After graduating in the top 5% of her class from the University of North Carolina at Chapel Hill and earning her law degree from the same school, the woman from humble beginnings traveled to Atlanta where she practiced law for more than 20 years.

“I share this story of perseverance to inspire you and to encourage you to never give up, to realize the power of persistence, and to remind you that nothing is impossible no matter where you are from, no matter your pedigree and no matter what life may throw at you,” Cope said in her message to graduates. “You will face challenges in your life and sometimes life will throw you a curve ball and knock you down flat on your back. And when it does, get up, brush yourself off and keep running.”

Morgan K. George

Morgan K. George

It was perseverance that got commencement student speaker Morgan K. George to where she is today. The 31-year-old Lawrenceville resident dropped out of school in the 10th grade. She joined the U.S. Army where, as a veterinary technician, she served in Afghanistan, caring for bomb-sniffing dogs and serving as a liaison between local Afghan women, who often would not speak to men, and the military units that entered their villages. During her second deployment to Japan, George gave birth to a daughter and decided to transition to civilian life.

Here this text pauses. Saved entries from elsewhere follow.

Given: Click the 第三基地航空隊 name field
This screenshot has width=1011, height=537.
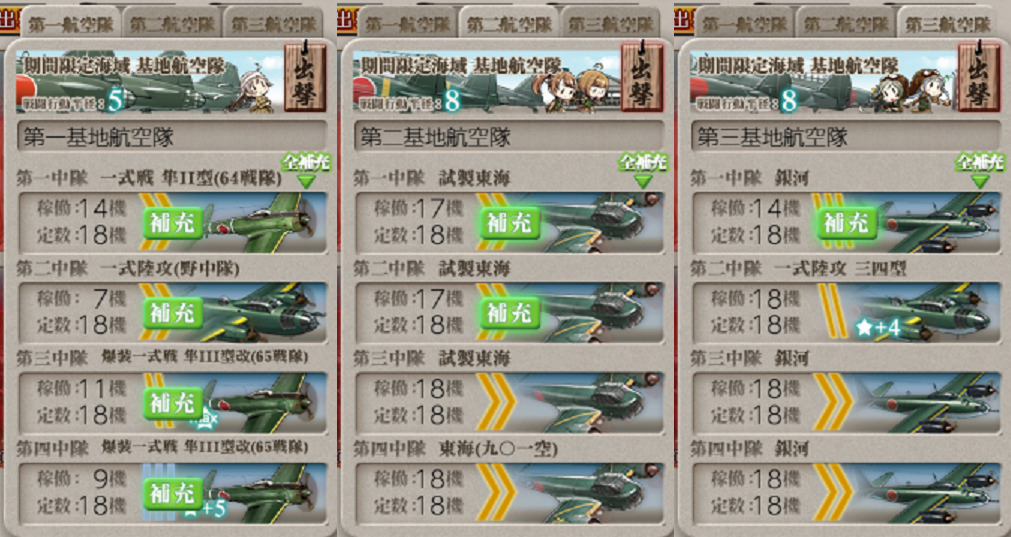Looking at the screenshot, I should tap(847, 137).
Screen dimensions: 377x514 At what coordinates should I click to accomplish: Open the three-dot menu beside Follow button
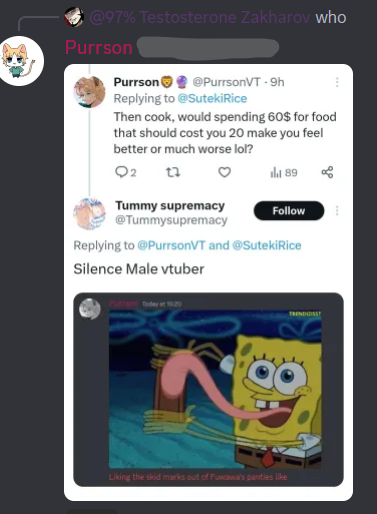coord(337,211)
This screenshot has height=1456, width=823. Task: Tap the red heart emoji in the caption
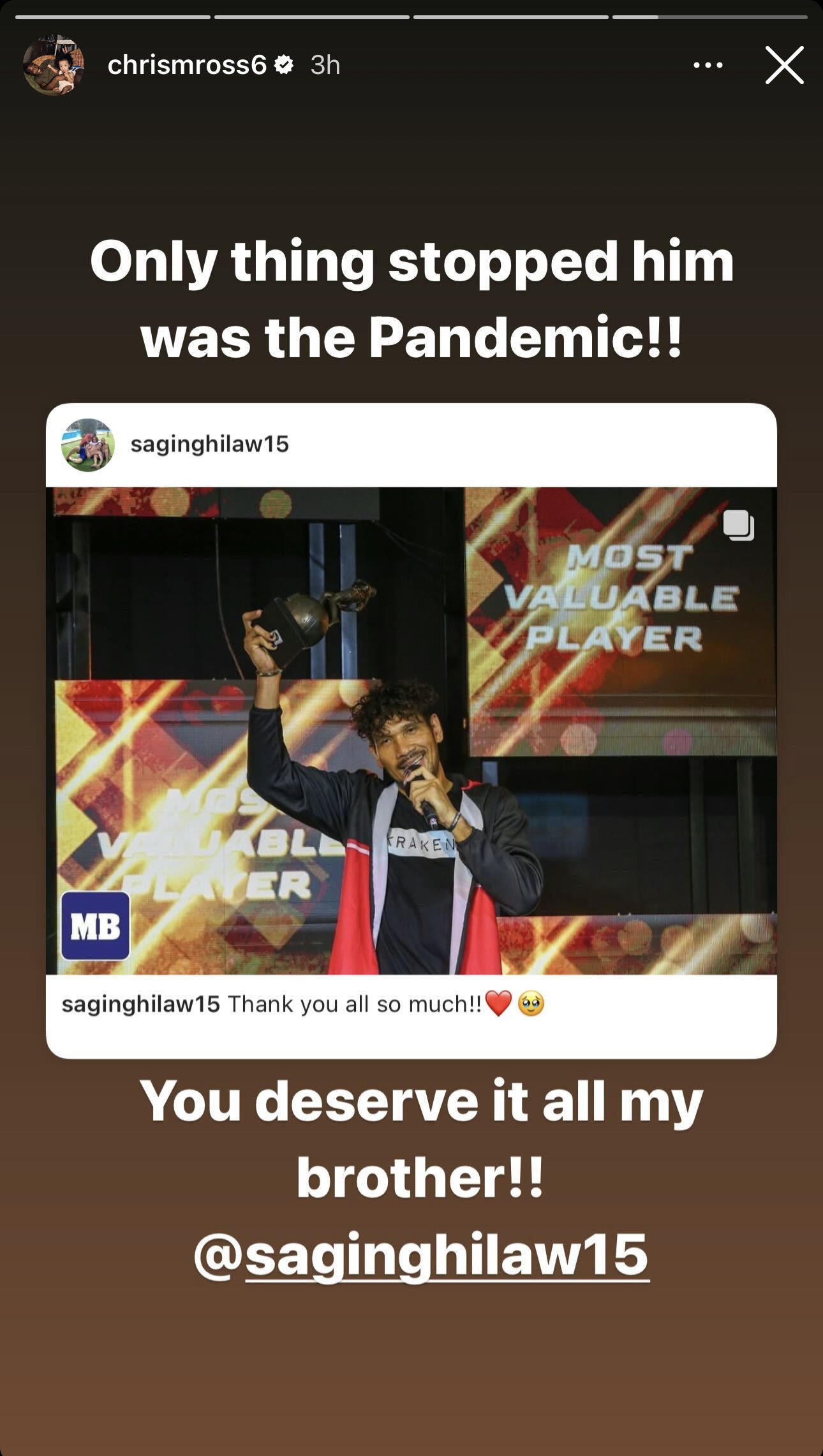point(498,1004)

After a brief stint as a veterinary technician researcher, George enrolled at GGC and her life changed.

“I wanted to be involved in research. But the research I wanted to be a part of was something I had no experience in,” she said. “I didn’t even know what to call it. I only knew it as ‘saving the world.’”

As an environmental science major, George immersed herself in college life, serving in campus clubs, accessing academic resources, and garnering two National Science Foundation-funded research experiences. 

Along with more than 600 GGC students, the girl who dropped out of high school at age 16 persevered and today earned their bachelor’s degrees. 

George’s future plans include work in a pathogen lab and graduate school.

“I just want to make the world a little bit better.”